_DATA IN THIS EXERCISE_:

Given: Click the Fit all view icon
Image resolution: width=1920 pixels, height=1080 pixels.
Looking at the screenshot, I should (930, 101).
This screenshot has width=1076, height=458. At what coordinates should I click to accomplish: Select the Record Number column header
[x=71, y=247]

_THE EXERCISE_:
Reproduce both items above verbatim, keeping every line in its original order.

_EXERCISE RESPONSE_:
Given: Click the Fit all view icon
Image resolution: width=1920 pixels, height=1080 pixels.
Looking at the screenshot, I should (930, 101).
This screenshot has width=1076, height=458. At what coordinates should I click to accomplish: Select the Record Number column header
[x=71, y=247]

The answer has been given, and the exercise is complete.